[Task to carry out] With the pictures omitted, repeat exactly the lines below starting with the line that has "Task: Click the" and going on through the line that has "238x148 pixels. At".

[Extracted material]
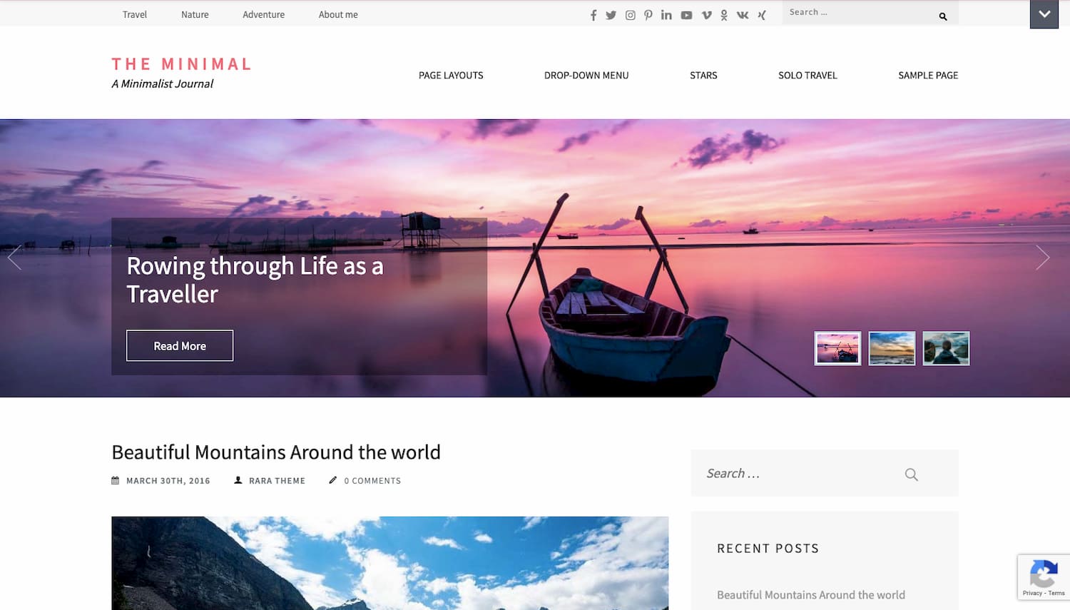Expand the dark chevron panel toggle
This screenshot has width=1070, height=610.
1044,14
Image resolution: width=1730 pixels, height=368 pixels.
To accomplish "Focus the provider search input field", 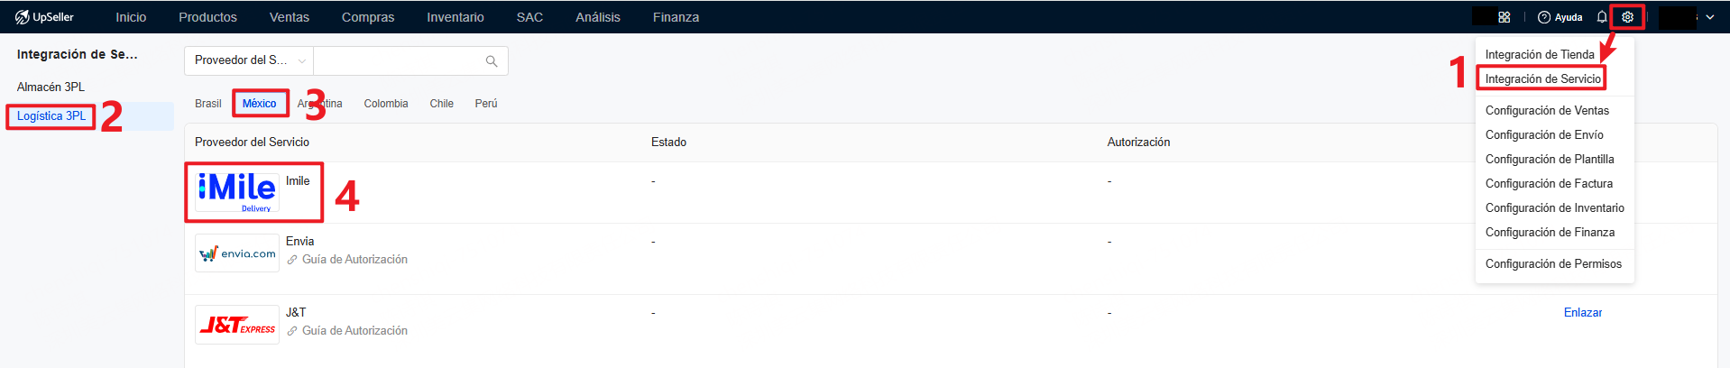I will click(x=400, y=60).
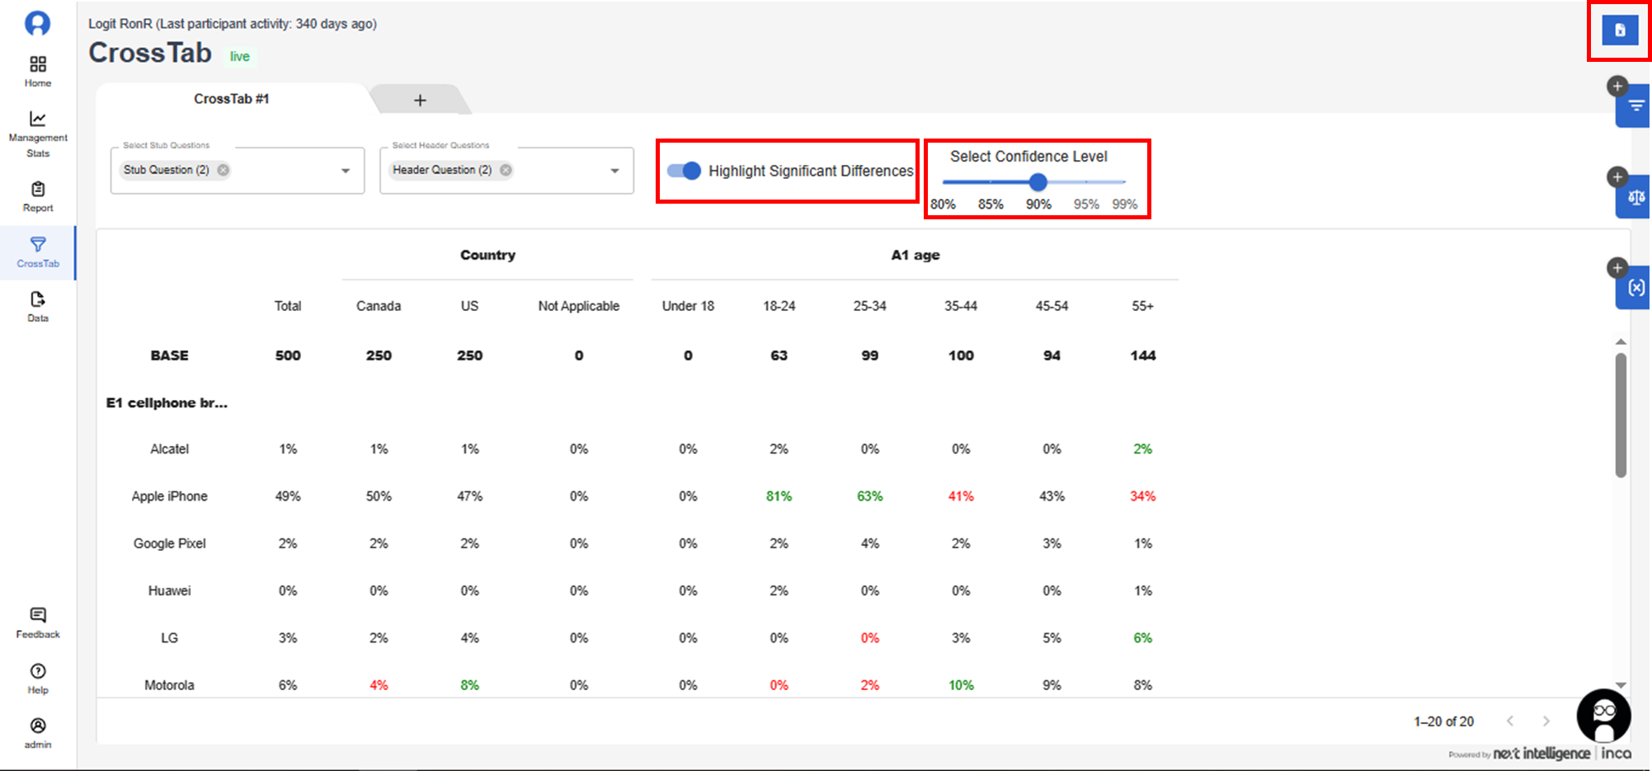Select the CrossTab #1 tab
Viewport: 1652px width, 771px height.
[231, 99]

* * *

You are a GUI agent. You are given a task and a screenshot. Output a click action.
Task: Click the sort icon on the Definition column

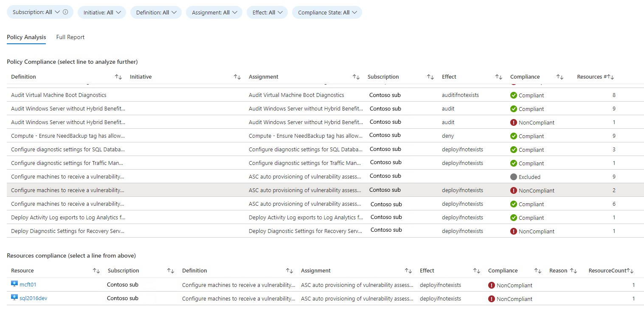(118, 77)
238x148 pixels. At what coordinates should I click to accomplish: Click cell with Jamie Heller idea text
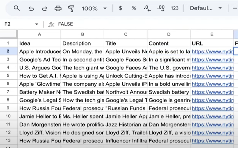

---

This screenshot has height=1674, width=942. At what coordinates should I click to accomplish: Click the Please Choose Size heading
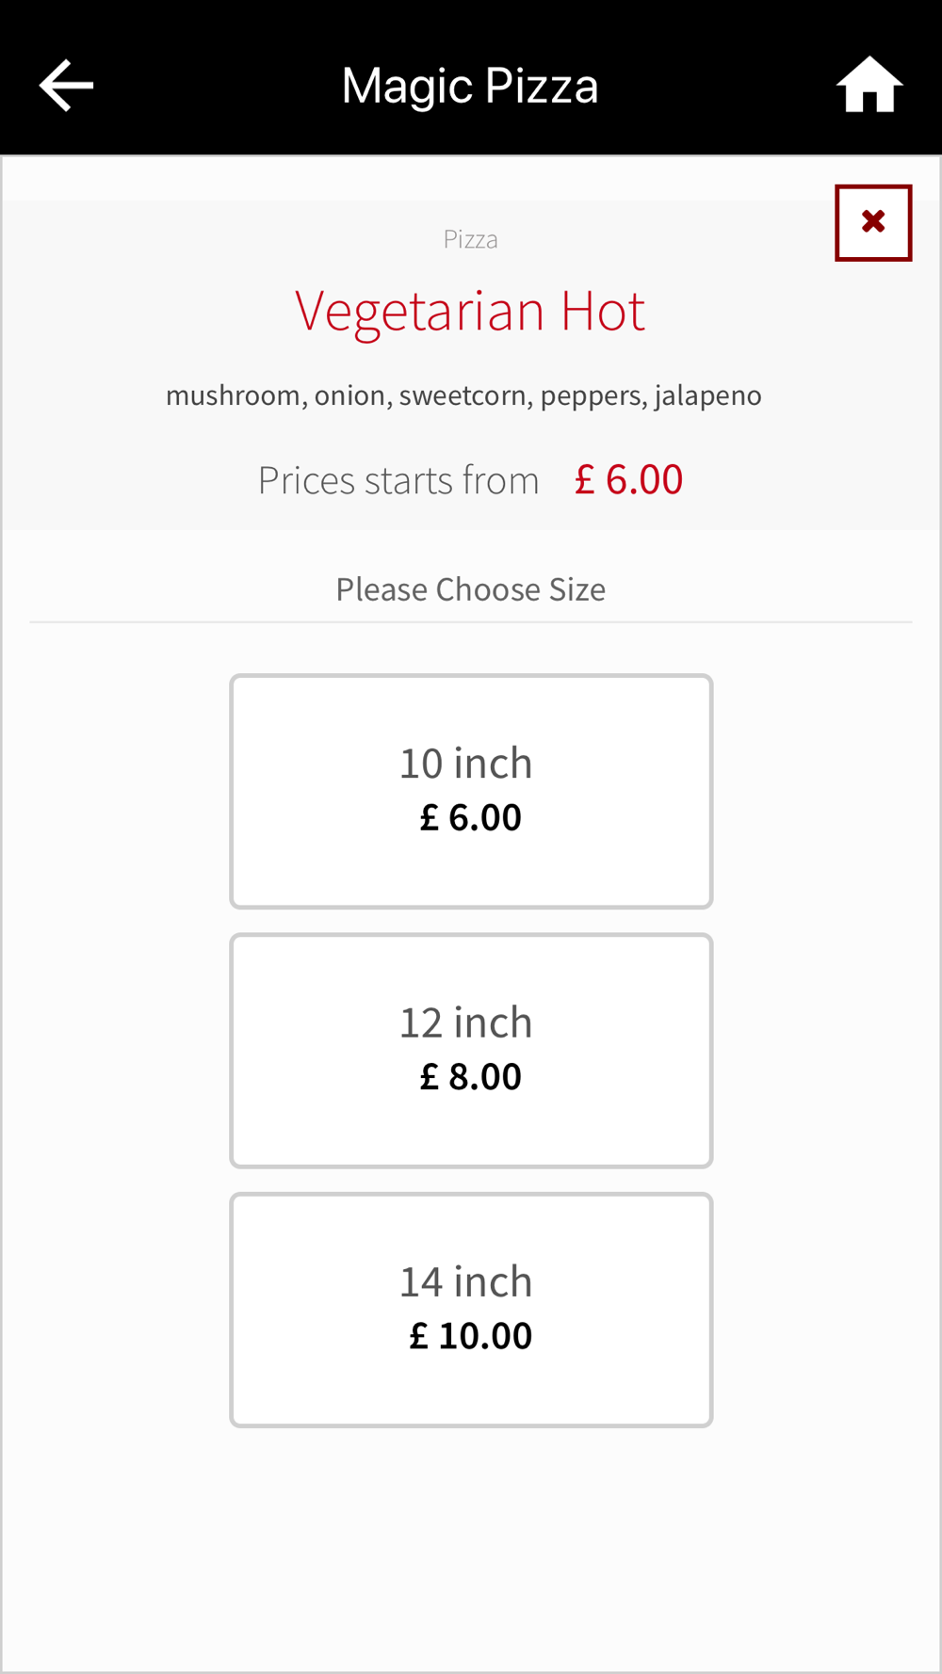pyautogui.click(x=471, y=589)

[Expected answer]
Task: Click the sort icon on the Definition column

(118, 77)
238x148 pixels. At what coordinates should I click to accomplish: Click cell with Jamie Heller idea text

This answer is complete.